Highlights from UseR! 2017
The whole Renjin team had a chance to descend on Brussels for the 2017 UseR! Conference and the co-located 2017 R Implementation, Optimization and Tooling (RIOT) Workshop.
We had the chance to give a few presentations on Renjin, but we also had the opportunity to learn a lot from the other conference speakers. From the persepective of a language implementor, I wanted to highlight some of these talks:
There are a few independent efforts to apply static analysis techniques to R code for the purposes of optimization.
Renjin's JIT compiler of course combines runtime information with static analysis to compile for-loops to highly efficient machine code.
But Jianqiao Zhu also spoke about the ROSA Project, which uses some of the same static analysis techniques. Rather than applying them at runtime like Renjin does, ROSA is an Ahead-of-Time (AOT) compiler, which requires some user input as a substitute for the type information that Renjin gathers automatically at runtime.
R Byte Code Compiler
Tomas Kalibera gave a great presentation on GNU R's own Byte Code Compiler (video).

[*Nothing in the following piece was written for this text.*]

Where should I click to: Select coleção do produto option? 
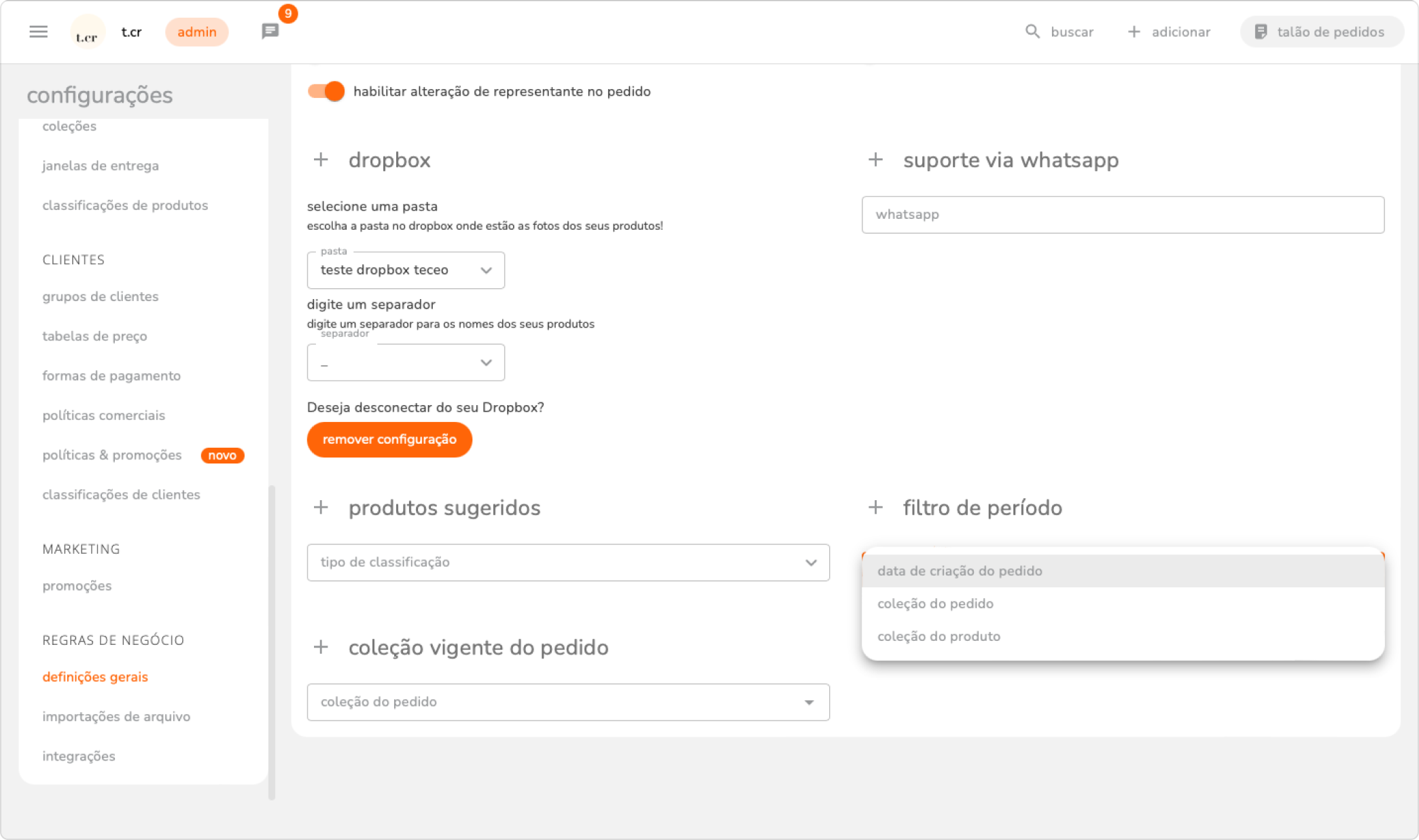pyautogui.click(x=939, y=637)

Compared with Renjin's JIT complier, the first big difference is the unit of compilation. The GNU R Byte Code Compiler (BCC) compiles entire functions, while Renjin's JIT compiler will selectively compile loops based on the number of expected iterations.

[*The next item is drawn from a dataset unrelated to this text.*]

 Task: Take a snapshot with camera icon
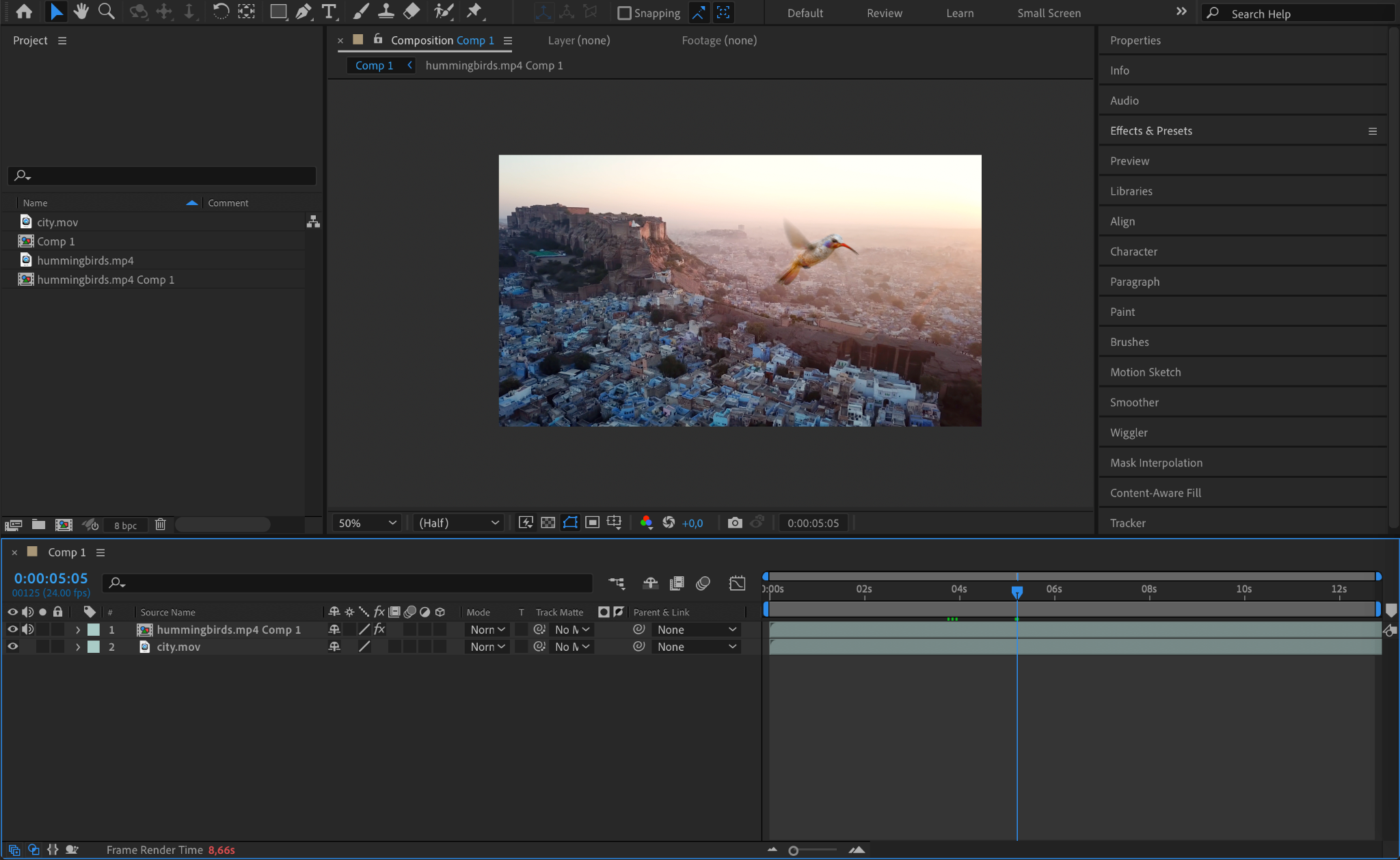click(735, 523)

The second difference is when compilation takes place. Renjin compiles a loop mid-execution, using all available type information to generate highly-specialized machine code. The compiled loop body is thrown away after the loop finishes.

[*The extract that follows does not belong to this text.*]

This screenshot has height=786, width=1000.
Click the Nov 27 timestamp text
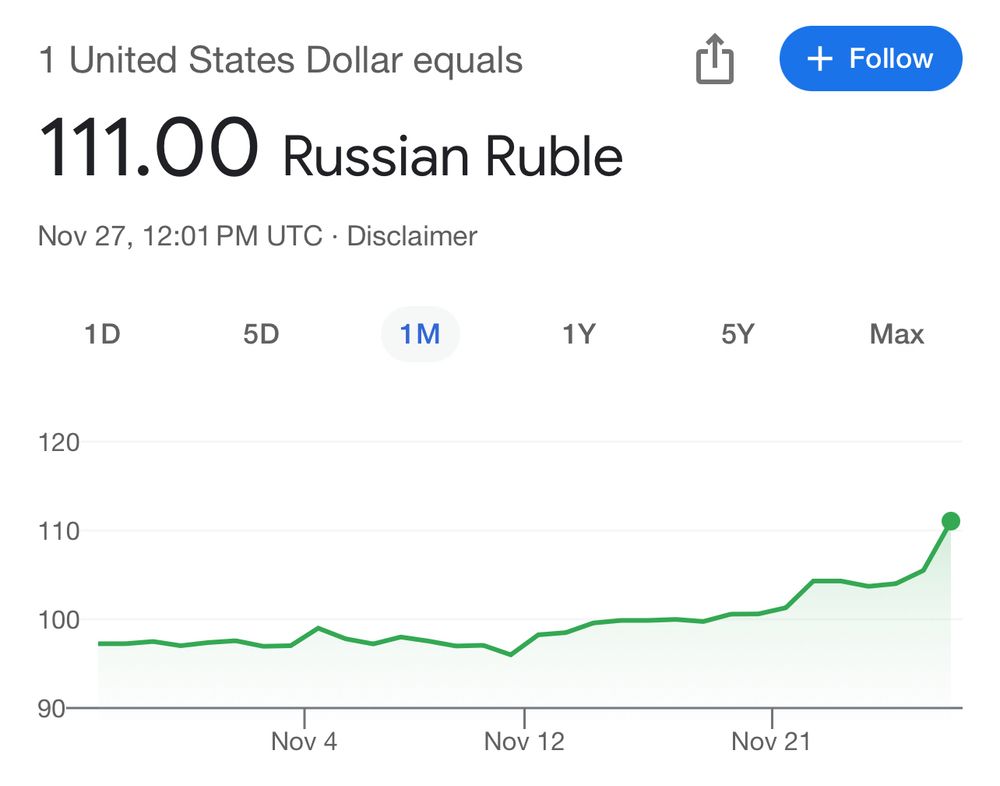coord(179,236)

The GNU R BCC, on the other hand, compiles a function only once, and makes no assumptions about the incoming types of the arguments.
The trade off here is that Renjin can potentially spend more time on compilation, but can in many cases apply more optimizations because we know more about the types. We need better (and more) benchmarking to better compare the performance of these strategies.
One of the big questions we want to explore with Renjin is how we can take existing R and C code that was written for one context and transform it in such a way that it can run faster or in a new context. So far, we've focused on retargeting for the JVM and automatic parallelization, but we've experimented a bit with more exotic targets like GPUs, so I'm always keen to learn more about new architechtures.
Helena Kotthaus spoke on the challenges of parallelization in heterogenous embedded systems (video) where an R runtime would have access to multiple cores with different capabilities. This would be interesting challenge to support Renjin's vector pipeliner, which is currently "resource oblivious" when it comes to scheduling work on the available cores.
On another end of the computing spectrum, Scott Michael shared the results of R benchmarks on Intel's Knight Landing architecture (video), where an R runtime in principle has access to 64 cores with 256 threads. Though the benchmarks were mostly limited to linear algebra benchmarks, it was super interesting to learn more about this architecture.
Even after working on Renjin for several years, I continue to be suprised by the depth and flexibility of the R language.
Lionel Henry presented his work on "fexprs" or symbolic computation during RIOT and the main conference track. We're all familiar with a specifiying statistical models in R using a formula such as
y ~ 3*x + 1, but it gets far more complicated when you start writing functions that parametrize such expressions. It's something I hadn't given alot of thought to, and so it was a real eye-opener.
It was also super interesting to hear Radford Neal's proposals for extensions or changes to the R language itself. There are really are some syntactical constructions that trip up R programmers, such as
x is negative or empty, and I think there is tremendous value in finding backward-compatible solutions.
Kirill Müller shared progress on an R Foundation project to improve profiling of R and native code (video). I think there's a chance to develop a common raw output format for profiling tools on which a rich set of analysis tools can be written in R. We added a very basic profiler to Renjin awhile back, so we'll follow this closely to see if we can also support this common target.
The FastR team from Oracle has made some great progress on supporting graphics in their Graal-based R interpreter (video) that I think Renjin can leverage. After some experimentation, they settled on supporting the grid interface rather than the comparatively low-level grDevices interface which apparently is very tightly coupled to the GNU R interpreter internals. Their implementation is open source and written in Java so might be a good starting point for adding graphics support to Renjin.